A few weeks ago, we reported on news of a patent Microsoft filed for an adaptive controller that will provide blind and visually impaired gamers access to the popular Xbox console. Another recent announcement from the Seattle-based company is Code Jumper, a collaborative effort with the American Printing House for the Blind (APH). This revolutionary application is one of a host of continuing apps that give the blind and visually impaired a new sense of freedom.
Code Jumper offers children who are blind or visually impaired a way to learning computer coding and programming skills. According to APH, “This educational toy bridges the skills gap and opens up the world of coding to every student.” Moreover, with Code Jumper, “Children not only learn basic programming concepts, such as sequence, iteration, selection, and variables, but will also be encouraged to think computationally, such as solving the same challenge in multiple ways.” In other words, Code Jumper does not teach coding; rather, it offers practice with skills needed for a career in the field.

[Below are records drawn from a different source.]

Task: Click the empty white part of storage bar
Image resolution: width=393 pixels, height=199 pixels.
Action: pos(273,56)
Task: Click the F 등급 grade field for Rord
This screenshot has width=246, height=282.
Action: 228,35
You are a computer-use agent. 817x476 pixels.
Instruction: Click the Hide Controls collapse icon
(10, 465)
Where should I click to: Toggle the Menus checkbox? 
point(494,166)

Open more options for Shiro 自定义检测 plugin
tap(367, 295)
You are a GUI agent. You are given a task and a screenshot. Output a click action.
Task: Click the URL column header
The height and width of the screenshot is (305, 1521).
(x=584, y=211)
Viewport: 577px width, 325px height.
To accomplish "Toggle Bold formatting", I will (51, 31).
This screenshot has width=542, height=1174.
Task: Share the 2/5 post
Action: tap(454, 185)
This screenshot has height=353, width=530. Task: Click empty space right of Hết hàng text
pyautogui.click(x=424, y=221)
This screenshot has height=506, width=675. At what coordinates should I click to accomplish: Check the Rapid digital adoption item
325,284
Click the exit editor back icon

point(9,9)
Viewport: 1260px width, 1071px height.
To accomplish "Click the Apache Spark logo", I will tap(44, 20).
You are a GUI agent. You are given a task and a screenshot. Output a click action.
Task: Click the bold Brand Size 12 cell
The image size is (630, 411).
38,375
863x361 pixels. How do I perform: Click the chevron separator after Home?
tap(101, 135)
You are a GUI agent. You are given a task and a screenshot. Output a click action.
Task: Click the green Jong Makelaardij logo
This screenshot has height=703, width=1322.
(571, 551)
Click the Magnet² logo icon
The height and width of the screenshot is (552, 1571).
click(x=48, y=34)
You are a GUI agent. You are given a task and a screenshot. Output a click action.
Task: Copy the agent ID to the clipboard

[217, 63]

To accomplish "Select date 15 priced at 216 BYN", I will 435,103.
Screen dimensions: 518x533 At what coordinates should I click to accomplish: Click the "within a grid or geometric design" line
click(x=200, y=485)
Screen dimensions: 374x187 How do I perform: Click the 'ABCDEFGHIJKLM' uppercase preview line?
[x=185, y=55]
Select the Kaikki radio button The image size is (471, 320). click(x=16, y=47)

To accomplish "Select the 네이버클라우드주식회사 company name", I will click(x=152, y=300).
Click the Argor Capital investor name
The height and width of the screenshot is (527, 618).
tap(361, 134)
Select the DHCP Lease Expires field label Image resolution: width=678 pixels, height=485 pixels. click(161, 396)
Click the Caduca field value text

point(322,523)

The system comprises a hub and various plastic shapes, or modules, that children string together three-dimensional objects offering a high degree of tactile feedback. The hub has play and stop buttons. The smaller pods contain recorded sayings, enabling the users to construct sentences, compose short stories, complete songs, and even crack jokes, in effect, representing a line of code. This tactile, physical way of programming is also perfect for kinesthetic learners. The object is to replicate block coding, the most popular way to introduce and teach young children computer coding. Also required is the Code Jumper, available through the Microsoft Store.
According to a Cornell University study, less than 60 percent of students who are blind or visually impaired complete a bachelor’s degree. Let’s hope Code Jumper will increase that number. Code Jumper will go on sale in time for the 2019-2020 school year.